Si chiamano Alireza Mafiha e Mohammad Ali, sono iraniani, hanno vent’anni. Non importa quale colpa sia loro imputata. Pare furto. Reato punibile con la pena di morte. Punirne uno per educarne cento, sempre così hanno fatto i regimi. Poco importa cosa pensi la numerosa folla accorsa per la loro impiccagione pubblica. Poco importa che il Dio offeso sia Allah il misericordioso: anche Jeshua di Nazareth venne crocifisso per bestemmia. E numerosi uomini e donne bruciarono accusati dai discepoli del Nazareno, quindi noi cattolici abbiamo i nostri scheletri nell’armadio della storia. Quando l’uomo si arroga il diritto di uccidere un suo simile, appellandosi a Dio, è Dio a morire per primo.

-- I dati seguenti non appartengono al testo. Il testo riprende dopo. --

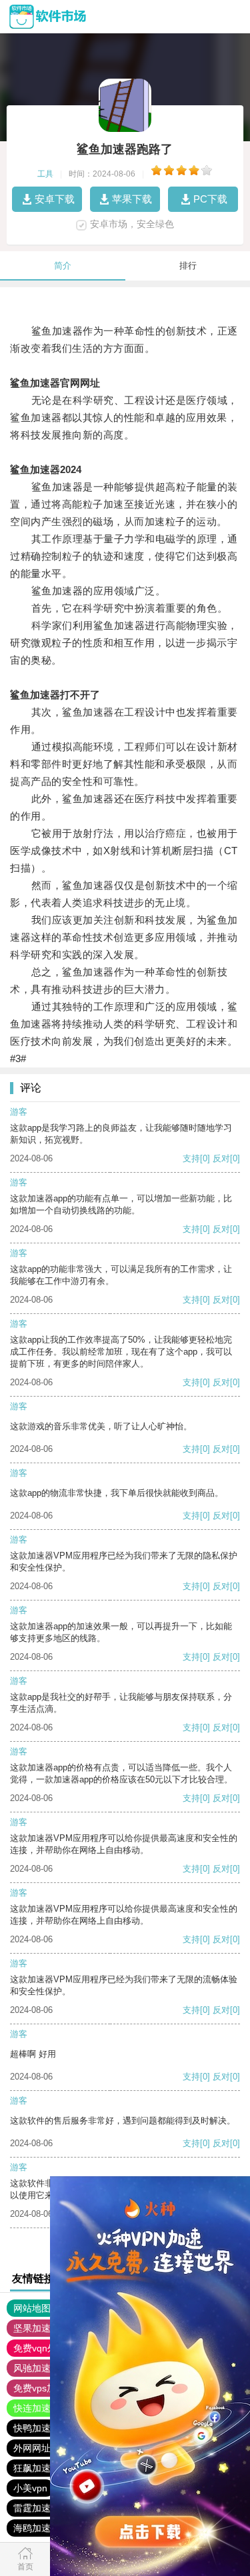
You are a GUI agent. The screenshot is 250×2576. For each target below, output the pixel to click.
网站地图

Ma questa foto, rimbalzata su tutte le agenzie del mondo, scuote e impressiona: uno dei due ragazzi, travolto dalla paura, piange sconsolato sulla spalla del suo boia.
Tutto il giorno quell’immagine è stata dietro ogni mia azione.
Non so che dire.
Forse non c’è nulla da dire.
Solo piangere con quel Dio nel cui nome vengono ancora uccisi dei ragazzi.